- **Work task A**
Reproduce the passage from the Kat Williams text starting at "Katrina Williams (February" and ending at "a karaoke bar.".
- **Work task B**
According to the Kat Williams text, in which city was Williams born?

BEGIN Text provided

- Born: Katrina Williams
- Died: November 12, 2025
- Genres: Blues music, Jazz music
- Occupations: Blues singer, songwriter
- Years active: 1997–2025

= Kat Williams =

American blues singer

Katrina Williams (February 24, 1967 – November 12, 2025) was an American jazz and blues singer who lived in Asheville, North Carolina. She is best known for appearing on the third season of America's Got Talent

==Early life==
Williams was born February 24, 1967 in Buffalo, New York. She was a foster child until Mary Williams adopted her. She sang in a Catholic choir but was kicked out for being too enthusiastic. She returned to the foster system at age 17 after her mother's death. She studied criminology in college but did not receive a degree. She worked at Sing Sing and, after moving to Asheville in 1997, at Craggy Correctional Center and the Buncombe County jail. She began her singing career after performing at a karaoke bar.

END Text provided
BEGIN Data

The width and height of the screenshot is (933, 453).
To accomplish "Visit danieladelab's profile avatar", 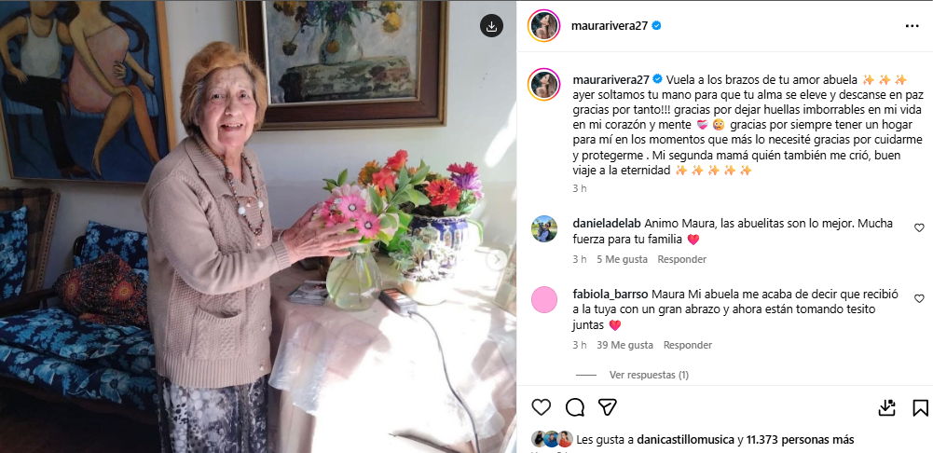I will tap(543, 228).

END Data

- **Final answer A**
Katrina Williams (February 24, 1967 – November 12, 2025) was an American jazz and blues singer who lived in Asheville, North Carolina. She is best known for appearing on the third season of America's Got Talent

==Early life==
Williams was born February 24, 1967 in Buffalo, New York. She was a foster child until Mary Williams adopted her. She sang in a Catholic choir but was kicked out for being too enthusiastic. She returned to the foster system at age 17 after her mother's death. She studied criminology in college but did not receive a degree. She worked at Sing Sing and, after moving to Asheville in 1997, at Craggy Correctional Center and the Buncombe County jail. She began her singing career after performing at a karaoke bar.

- **Final answer B**
Buffalo, New York